**About this exercise**
If a record below holds a picture, drop the picture and copy everything else exactly.

**Material for this exercise**
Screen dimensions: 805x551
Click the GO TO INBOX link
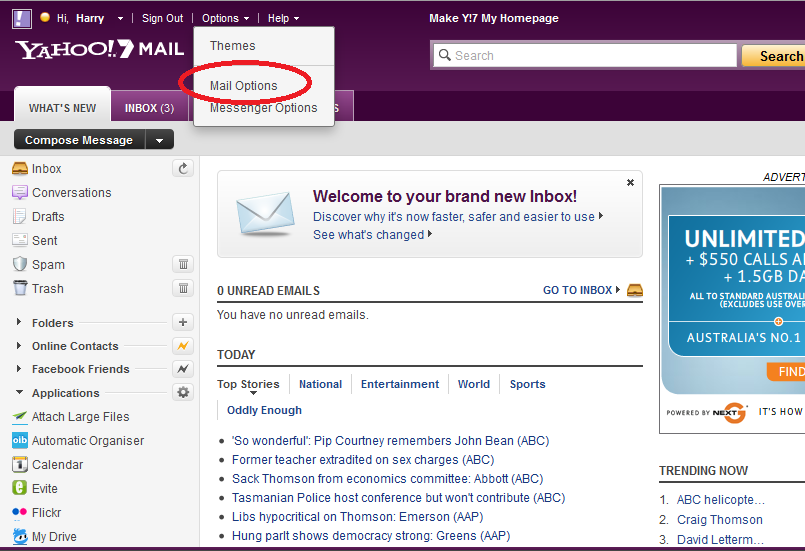pyautogui.click(x=577, y=290)
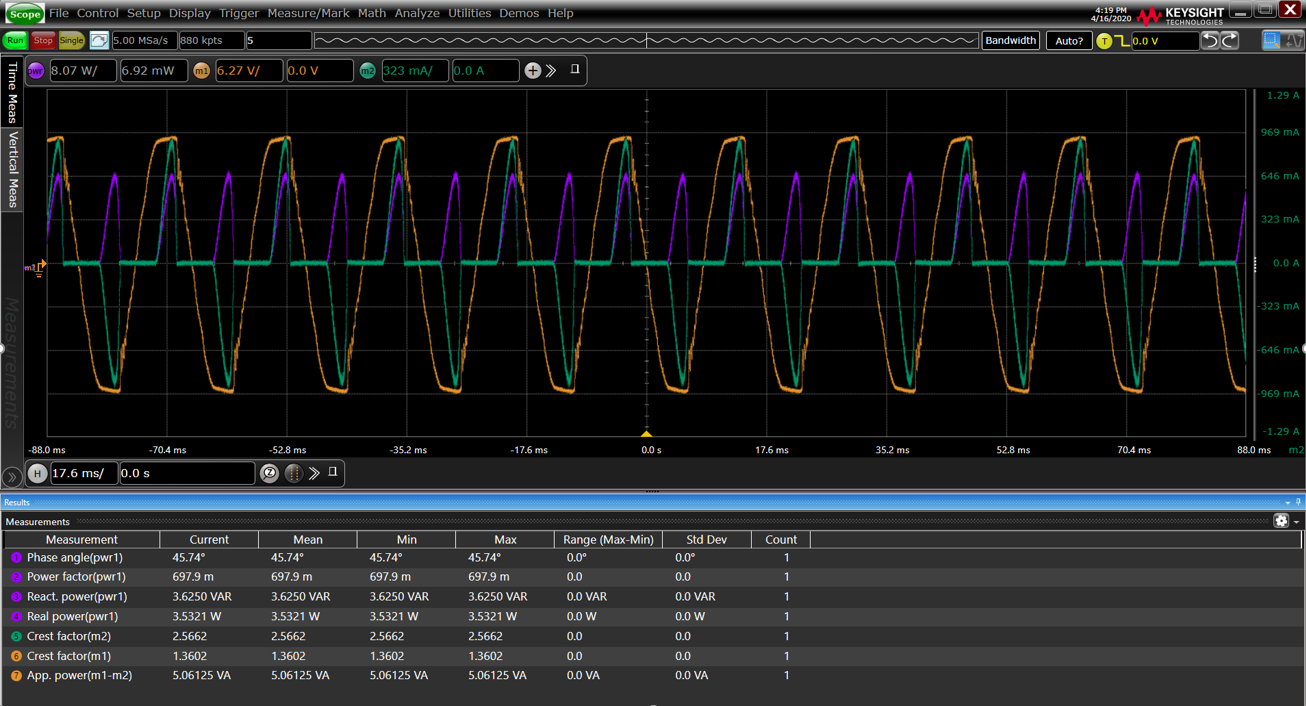
Task: Click the Bandwidth button
Action: coord(1010,40)
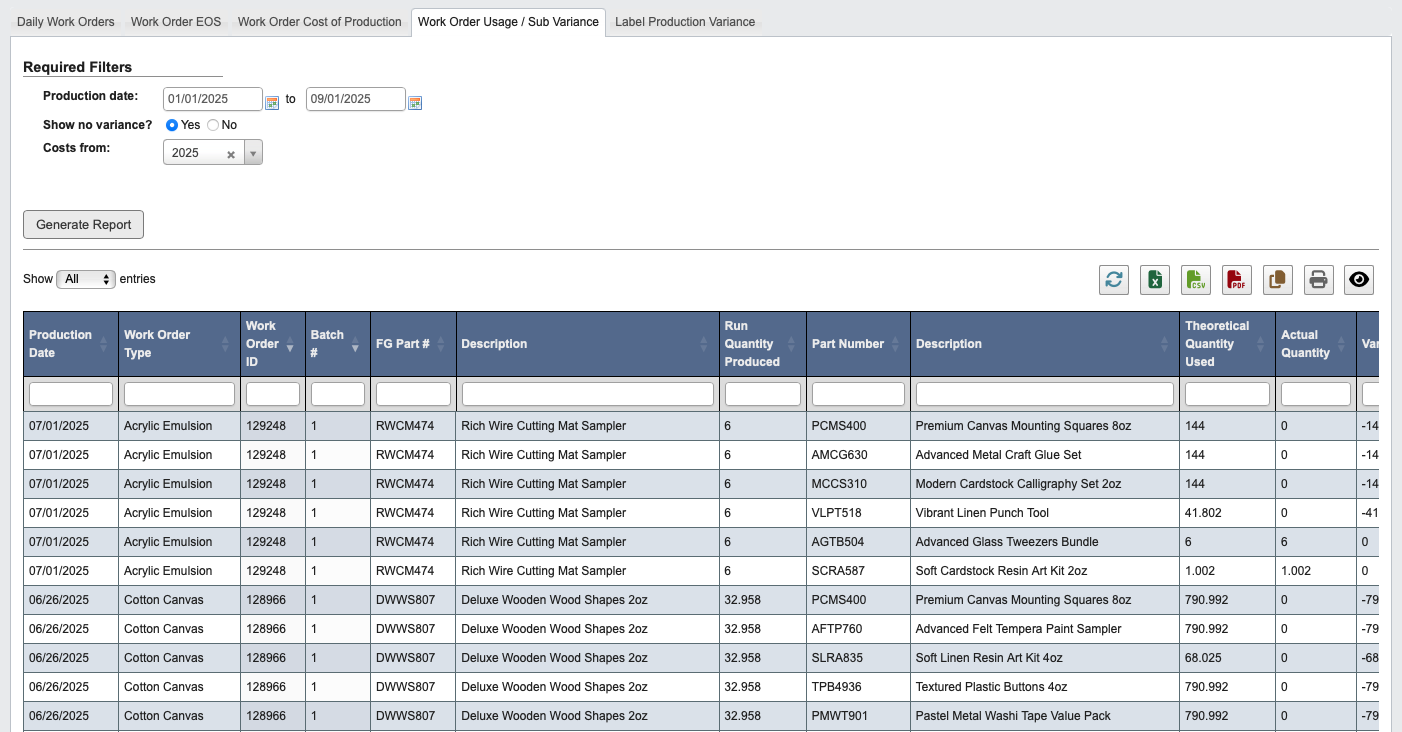This screenshot has height=732, width=1402.
Task: Select Yes for Show no variance
Action: pyautogui.click(x=171, y=124)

**Finished exercise**
Screen dimensions: 805x551
Click the GO TO INBOX link
pyautogui.click(x=577, y=290)
Task: Click the Bandwidth button
Action: coord(1010,40)
This screenshot has height=732, width=1402.
Task: Select Yes for Show no variance
Action: pyautogui.click(x=171, y=124)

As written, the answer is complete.